As one listens to Florence Price’s enchanting collection of piano pieces contained in Josh Tatsuo Cullen exquisite release Scenes in Tin Can Alley: Piano Music of Florence Price (BGR615) for the Blue Griffin Records label, one is vividly reminded of compositions similar in spirit: Heitor Villa-Lobos’ collection of eight miniatures for piano A próle do bébé…Robert Schumann’s Kinderszenen… Gabriel Fauré’s Dolly Suite… Modeste Mussorgsky’s Nursery Songs… all works spanning different eras and styles, all melodic, all Romantic in nature, even if not in compositional technique, yet all masterful depictions of all that is pure and unspoiled in life and music.

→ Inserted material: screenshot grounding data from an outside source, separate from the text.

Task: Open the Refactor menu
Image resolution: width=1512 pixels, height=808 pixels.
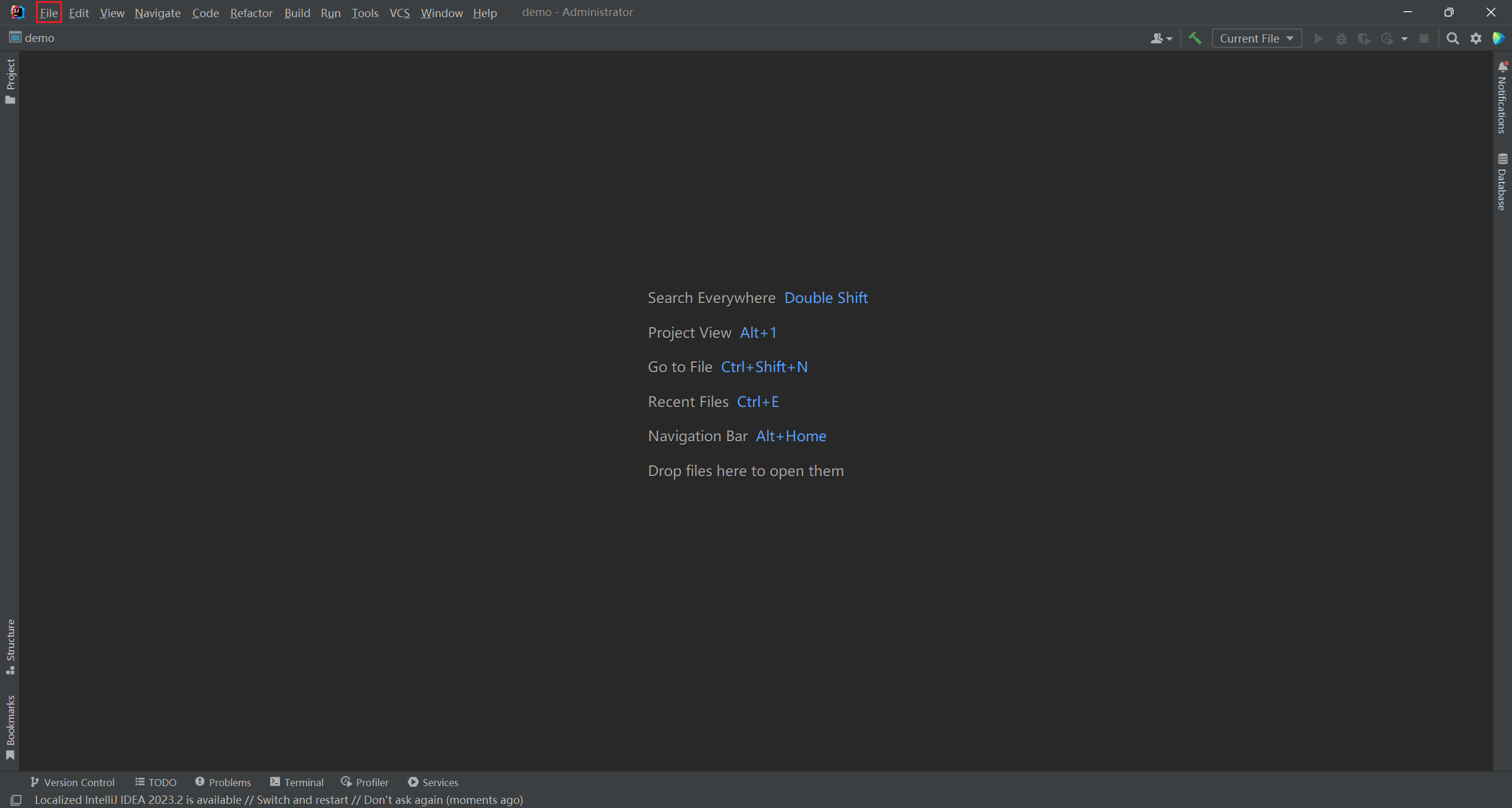Action: tap(251, 12)
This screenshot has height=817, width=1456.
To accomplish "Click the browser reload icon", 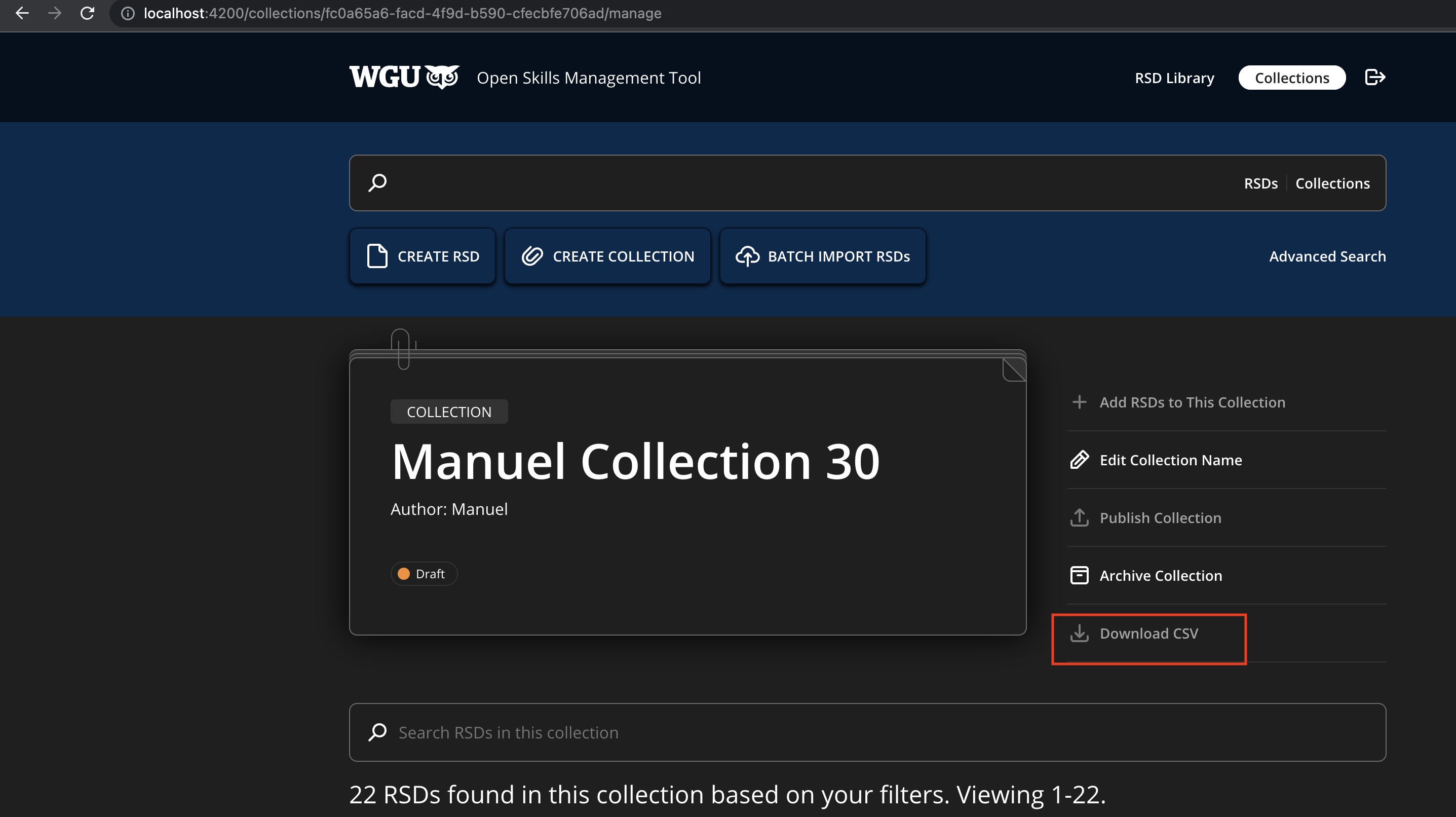I will 87,13.
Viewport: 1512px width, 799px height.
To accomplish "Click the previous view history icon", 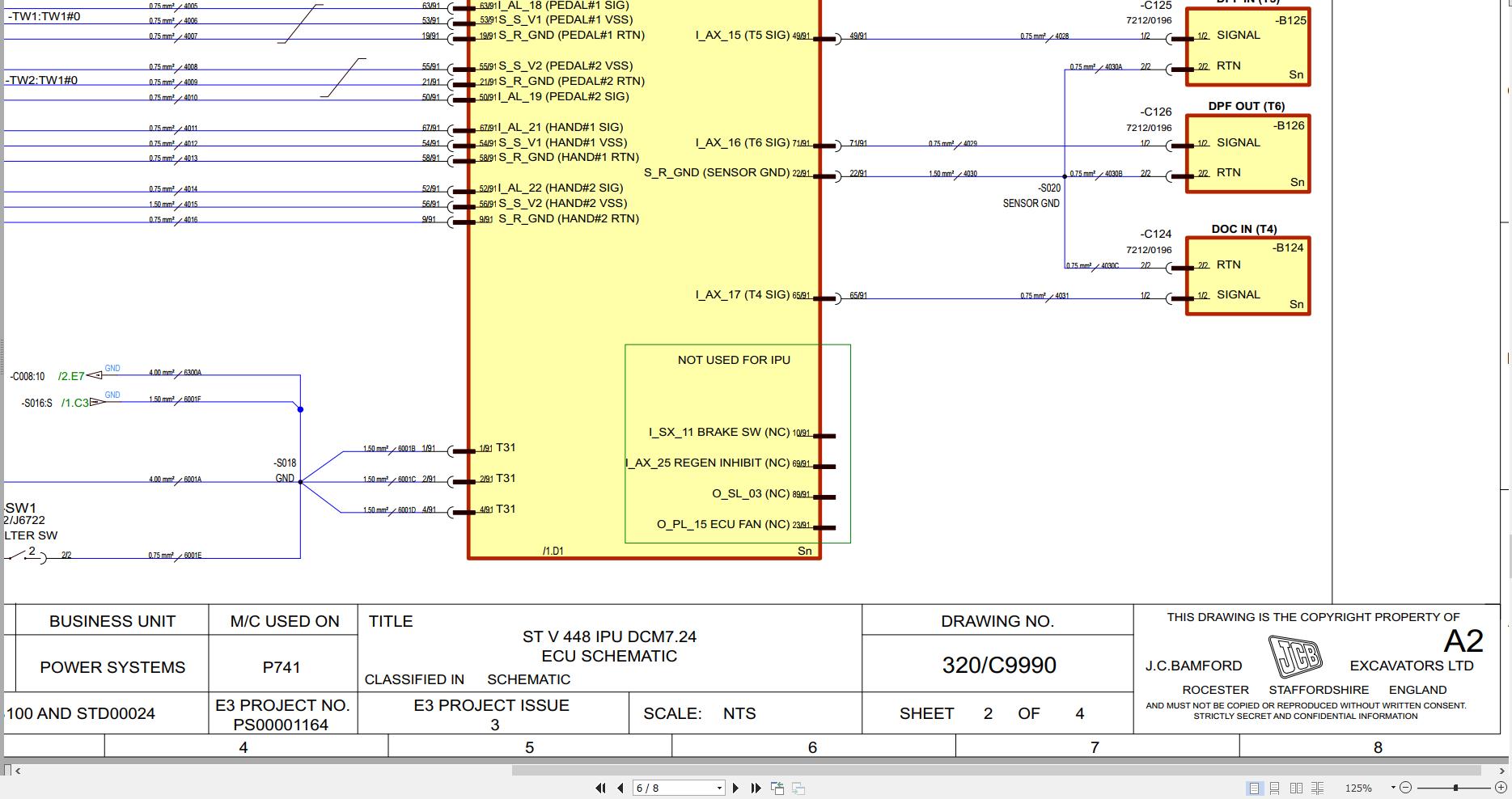I will (x=777, y=787).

In the 1928, three-part Scenes in a Tin Can Alley that gives the album its title, and in the subsequent Village Scenes, written in 1942, in the Three Miniature Portraits of Uncle Ned, a work begun in 1932 and completed nine years later, in the lively Cotton Dance (Presto), penned circa 1940, and in the poignantly unassuming Thumbnail Sketches of a Day in the Life of a Washerwoman, composed between 1938 and 1942, the masterful yet largely and unjustly ignored up until now Florence Price (1887 – 1953) amply demonstrated how a female artist of color could survive against all odds in a racist society and ultimately triumph even if posthumously, thanks to talent and dogged perseverance.
Florence Price mines the quotidian, the folksy, the humorous, the quintessentially Black in rhythms and in melodies, even as she straddles the American and the European, the classical and the jazzy, the urban and the bucolic, the heartfelt and the soberly objective, in music that not for a moment lapses into the imitative or sentimental or patronizing, yet always remains imbued with intense emotion and zest.
Fully and self-effacingly at the service of the music, pianist Josh Tatsuo Cullen displays a commanding technical arsenal coupled to elegant musicality and profound and evocative sensitivity in a lovingly curated and annotated album that ranges in its selections from the rhapsodic to the dance-like, from the brief in duration 37-second “Gay Moment” to still succinct six-minute-short pieces, to each of which he gives in each of twenty tracks in an hour-long recording, his detailed and utmost care.
We salute Josh Tatsuo Cullen, a young artist who shuns the flash and dash of many of today’s careers in Classical music, as he quietly and fastidiously explores instead the gems that can be found off the numbingly repetitive beaten path.